Making Domain Account Changes Better
When selling a domain name, I prefer when the buyer asks for an account change, which is also known as an internal transfer or push, depending on the registrar. An account change is typically instantaneous, and it usually requires very little on the part of the buyer, aside from providing the account information. The sooner the buyer has possession of a domain name, the sooner I get paid by Escrow.com.
Unfortunately, because the account change process is an internal one, each registrar has its own unique process to handle it. For some companies, you need to know the recipient’s account nickname, for others you need to know the recipient’s account number and email address or a unique passcode, and there is at least one that requires the recipient to request the account change.

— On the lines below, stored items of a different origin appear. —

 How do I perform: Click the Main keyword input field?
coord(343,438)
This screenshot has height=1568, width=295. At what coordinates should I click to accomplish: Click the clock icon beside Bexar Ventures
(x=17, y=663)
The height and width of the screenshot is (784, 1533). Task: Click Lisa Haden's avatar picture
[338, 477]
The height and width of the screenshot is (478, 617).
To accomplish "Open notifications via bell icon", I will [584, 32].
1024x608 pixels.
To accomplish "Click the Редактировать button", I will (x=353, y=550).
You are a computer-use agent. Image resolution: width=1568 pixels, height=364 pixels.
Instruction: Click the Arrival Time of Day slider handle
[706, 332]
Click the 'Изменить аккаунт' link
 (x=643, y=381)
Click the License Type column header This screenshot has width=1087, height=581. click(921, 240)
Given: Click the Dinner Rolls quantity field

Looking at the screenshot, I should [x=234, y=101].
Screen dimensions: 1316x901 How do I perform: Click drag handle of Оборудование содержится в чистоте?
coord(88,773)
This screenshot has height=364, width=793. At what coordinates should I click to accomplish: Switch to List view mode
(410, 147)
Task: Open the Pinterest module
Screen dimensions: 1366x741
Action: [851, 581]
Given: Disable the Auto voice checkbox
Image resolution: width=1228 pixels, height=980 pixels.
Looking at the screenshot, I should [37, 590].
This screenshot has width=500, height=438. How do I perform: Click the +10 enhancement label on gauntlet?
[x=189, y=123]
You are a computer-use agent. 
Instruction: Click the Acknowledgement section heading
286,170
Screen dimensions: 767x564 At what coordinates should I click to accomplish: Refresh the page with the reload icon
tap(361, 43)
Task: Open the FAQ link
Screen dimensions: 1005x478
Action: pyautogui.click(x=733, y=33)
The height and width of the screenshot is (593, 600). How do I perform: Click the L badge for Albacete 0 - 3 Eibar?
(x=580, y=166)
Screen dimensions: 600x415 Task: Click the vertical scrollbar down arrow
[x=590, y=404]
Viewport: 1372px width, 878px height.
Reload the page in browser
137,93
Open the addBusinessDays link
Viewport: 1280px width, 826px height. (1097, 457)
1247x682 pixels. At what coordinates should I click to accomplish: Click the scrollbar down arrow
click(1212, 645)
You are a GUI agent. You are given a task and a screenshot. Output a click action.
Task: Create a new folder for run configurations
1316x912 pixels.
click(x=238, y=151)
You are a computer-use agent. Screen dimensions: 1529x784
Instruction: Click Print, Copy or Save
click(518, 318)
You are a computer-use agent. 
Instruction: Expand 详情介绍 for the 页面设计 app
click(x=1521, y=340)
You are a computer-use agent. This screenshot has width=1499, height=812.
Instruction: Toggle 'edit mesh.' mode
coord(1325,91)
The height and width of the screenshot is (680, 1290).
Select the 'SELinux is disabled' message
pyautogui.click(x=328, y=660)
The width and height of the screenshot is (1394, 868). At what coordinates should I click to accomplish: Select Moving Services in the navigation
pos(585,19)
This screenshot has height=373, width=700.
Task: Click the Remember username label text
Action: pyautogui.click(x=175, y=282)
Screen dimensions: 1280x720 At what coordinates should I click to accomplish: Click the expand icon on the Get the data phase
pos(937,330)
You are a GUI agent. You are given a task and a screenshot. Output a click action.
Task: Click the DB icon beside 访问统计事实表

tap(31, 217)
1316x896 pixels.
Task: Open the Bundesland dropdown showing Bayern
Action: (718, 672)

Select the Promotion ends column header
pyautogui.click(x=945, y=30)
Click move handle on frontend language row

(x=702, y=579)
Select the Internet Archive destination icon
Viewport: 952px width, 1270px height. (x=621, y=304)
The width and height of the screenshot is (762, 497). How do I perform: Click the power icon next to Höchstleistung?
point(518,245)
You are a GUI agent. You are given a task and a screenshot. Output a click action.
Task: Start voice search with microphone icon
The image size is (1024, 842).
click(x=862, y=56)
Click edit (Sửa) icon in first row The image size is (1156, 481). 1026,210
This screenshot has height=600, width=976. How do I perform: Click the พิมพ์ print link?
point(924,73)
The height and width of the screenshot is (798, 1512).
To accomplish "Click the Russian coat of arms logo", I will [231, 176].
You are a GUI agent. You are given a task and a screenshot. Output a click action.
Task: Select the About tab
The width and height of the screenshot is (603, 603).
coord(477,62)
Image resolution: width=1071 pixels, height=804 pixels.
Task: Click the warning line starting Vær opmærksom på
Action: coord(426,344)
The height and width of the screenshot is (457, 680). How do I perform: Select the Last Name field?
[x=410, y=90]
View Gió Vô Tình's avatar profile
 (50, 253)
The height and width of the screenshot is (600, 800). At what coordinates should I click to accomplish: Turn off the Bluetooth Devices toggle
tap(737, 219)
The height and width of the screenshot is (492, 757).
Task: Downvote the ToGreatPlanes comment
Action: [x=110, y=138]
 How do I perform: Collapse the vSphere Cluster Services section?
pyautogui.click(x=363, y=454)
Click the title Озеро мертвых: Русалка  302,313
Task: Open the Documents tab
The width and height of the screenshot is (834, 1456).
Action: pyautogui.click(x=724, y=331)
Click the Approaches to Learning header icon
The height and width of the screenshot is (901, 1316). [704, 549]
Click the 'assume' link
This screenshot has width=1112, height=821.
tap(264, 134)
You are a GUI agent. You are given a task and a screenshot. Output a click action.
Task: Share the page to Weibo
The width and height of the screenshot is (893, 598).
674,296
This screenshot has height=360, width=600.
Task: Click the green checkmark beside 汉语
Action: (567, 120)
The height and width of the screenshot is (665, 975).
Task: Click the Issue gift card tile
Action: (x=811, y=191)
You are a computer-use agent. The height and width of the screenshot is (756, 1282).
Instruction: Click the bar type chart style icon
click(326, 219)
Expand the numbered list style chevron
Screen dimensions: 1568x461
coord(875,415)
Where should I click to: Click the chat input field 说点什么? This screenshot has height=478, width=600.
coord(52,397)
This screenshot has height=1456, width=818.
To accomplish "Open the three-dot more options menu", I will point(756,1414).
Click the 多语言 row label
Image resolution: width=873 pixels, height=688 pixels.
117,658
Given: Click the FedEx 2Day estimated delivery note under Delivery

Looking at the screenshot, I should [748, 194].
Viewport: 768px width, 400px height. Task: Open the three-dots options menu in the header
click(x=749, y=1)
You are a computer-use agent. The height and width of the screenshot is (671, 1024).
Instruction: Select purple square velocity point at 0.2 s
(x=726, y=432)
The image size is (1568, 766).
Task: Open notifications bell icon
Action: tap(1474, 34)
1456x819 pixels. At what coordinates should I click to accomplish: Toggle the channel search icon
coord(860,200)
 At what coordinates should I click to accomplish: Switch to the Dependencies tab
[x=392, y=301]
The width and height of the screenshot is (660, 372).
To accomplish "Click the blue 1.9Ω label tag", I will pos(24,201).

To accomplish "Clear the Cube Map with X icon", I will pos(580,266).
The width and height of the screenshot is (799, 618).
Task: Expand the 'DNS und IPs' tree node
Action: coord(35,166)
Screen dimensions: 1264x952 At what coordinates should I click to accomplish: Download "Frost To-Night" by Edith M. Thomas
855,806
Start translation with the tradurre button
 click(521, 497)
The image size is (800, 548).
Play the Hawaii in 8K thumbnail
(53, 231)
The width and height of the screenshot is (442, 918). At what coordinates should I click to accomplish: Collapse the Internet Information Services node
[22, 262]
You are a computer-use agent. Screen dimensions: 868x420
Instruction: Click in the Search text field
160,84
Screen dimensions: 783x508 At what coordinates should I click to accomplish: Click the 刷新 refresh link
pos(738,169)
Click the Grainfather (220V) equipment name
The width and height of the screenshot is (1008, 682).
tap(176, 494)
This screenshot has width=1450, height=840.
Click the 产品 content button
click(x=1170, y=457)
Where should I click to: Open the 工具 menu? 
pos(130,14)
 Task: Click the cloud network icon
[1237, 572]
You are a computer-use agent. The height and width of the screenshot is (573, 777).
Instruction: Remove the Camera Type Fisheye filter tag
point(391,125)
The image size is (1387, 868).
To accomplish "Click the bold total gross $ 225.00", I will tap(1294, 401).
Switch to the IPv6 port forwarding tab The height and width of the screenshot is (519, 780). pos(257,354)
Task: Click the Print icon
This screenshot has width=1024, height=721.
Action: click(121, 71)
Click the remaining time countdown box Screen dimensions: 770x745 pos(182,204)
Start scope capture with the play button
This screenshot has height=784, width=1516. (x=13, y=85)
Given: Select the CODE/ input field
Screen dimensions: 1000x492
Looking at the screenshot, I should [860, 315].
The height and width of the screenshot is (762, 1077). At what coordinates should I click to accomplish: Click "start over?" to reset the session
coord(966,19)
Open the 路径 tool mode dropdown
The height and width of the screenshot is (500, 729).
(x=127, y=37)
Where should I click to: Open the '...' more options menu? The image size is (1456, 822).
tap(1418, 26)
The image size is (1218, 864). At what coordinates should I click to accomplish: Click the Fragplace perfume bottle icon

My personal favorite type of account change process is the one used by Moniker. When doing an account change at Moniker, the buyer provides the seller with his account number and an authorization code that is automatically generated and can be manually changed by the account holder. Further, there is a confirmation page after I enter this information so I know the name of the company or person that will receive the domain name. This is a security feature that assists both parties, and I like it for three reasons:
- As a seller, if I have the incorrect account number or authorization code, the account change will not process.
- As a buyer, these codes prevent someone from pushing domain names into my account without permission.
- I can see the name and email address of the account holder before the domain name is pushed.
I don’t particularly like account changes that only require the recipient’s account number. If I accidentally typo the account number or name, and someone else has that account, it will be pushed to that account. I won’t even know until the buyer tells me that the domain name wasn’t received despite my confirmation.
I like it when the domain registrar sends a confirmation email to both parties to let them know the push / account change was successful. This lets both parties know the domain name account change has been completed.
Although I understand that there won’t be uniformity in the account change process, I wish there was more consistency. Requiring two pieces of unique information to complete an account change is something I think should become standard across all domain registrars.